» **Work request**
From the line that contains "Open the trade chart tab in sidebar" down to the last line of the data below, restate every line word for word, skipping any images.

» **Material for this exercise**
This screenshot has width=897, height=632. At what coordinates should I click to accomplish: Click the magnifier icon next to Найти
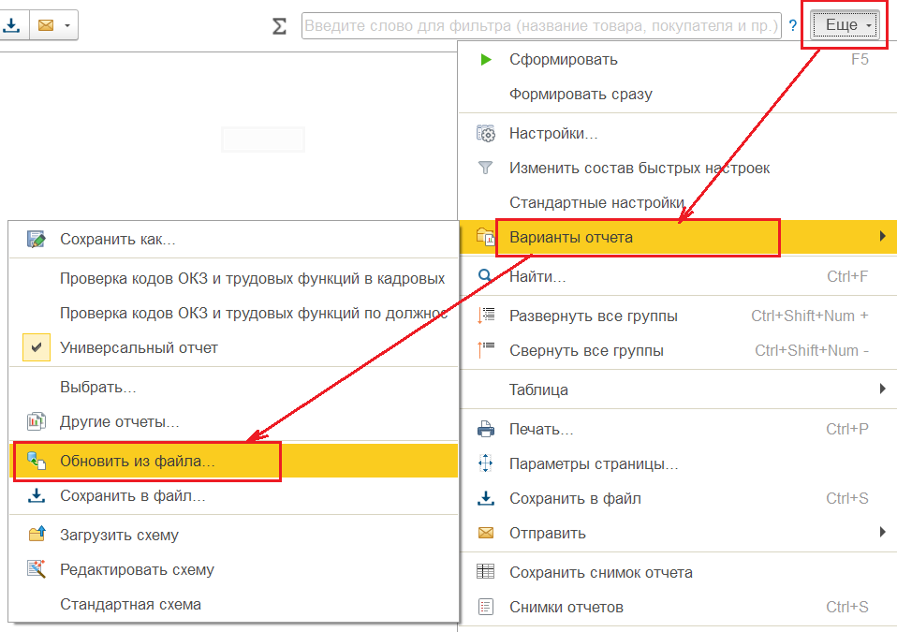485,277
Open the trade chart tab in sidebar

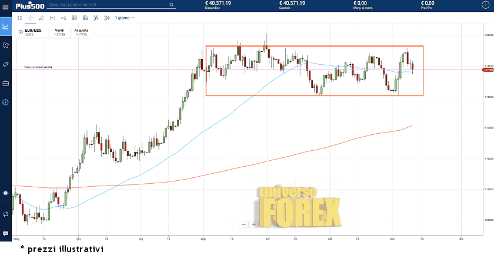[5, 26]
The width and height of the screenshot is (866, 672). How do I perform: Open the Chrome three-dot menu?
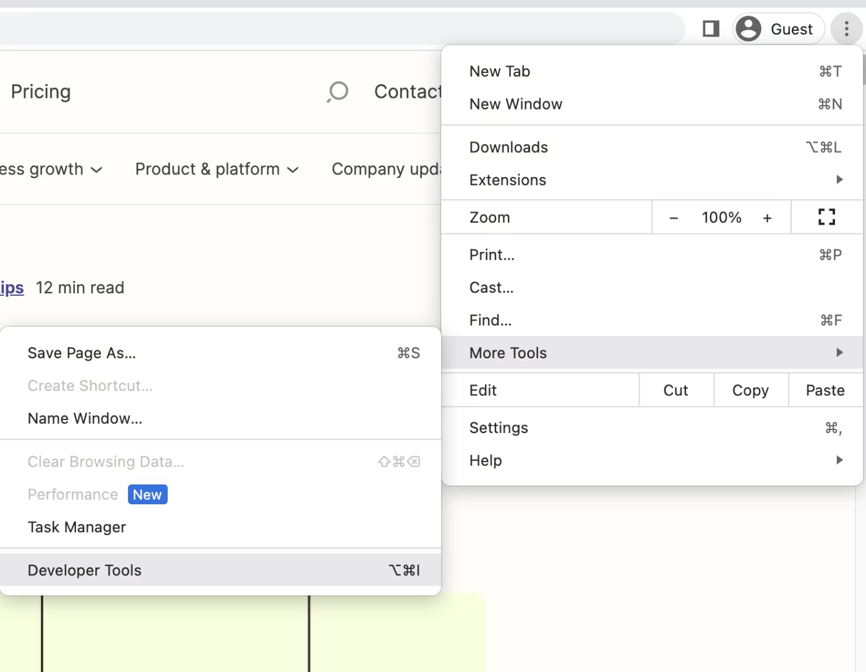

» **Problem solution**
Open the trade chart tab in sidebar

[5, 26]
The width and height of the screenshot is (866, 672). How do I perform: Open the Chrome three-dot menu?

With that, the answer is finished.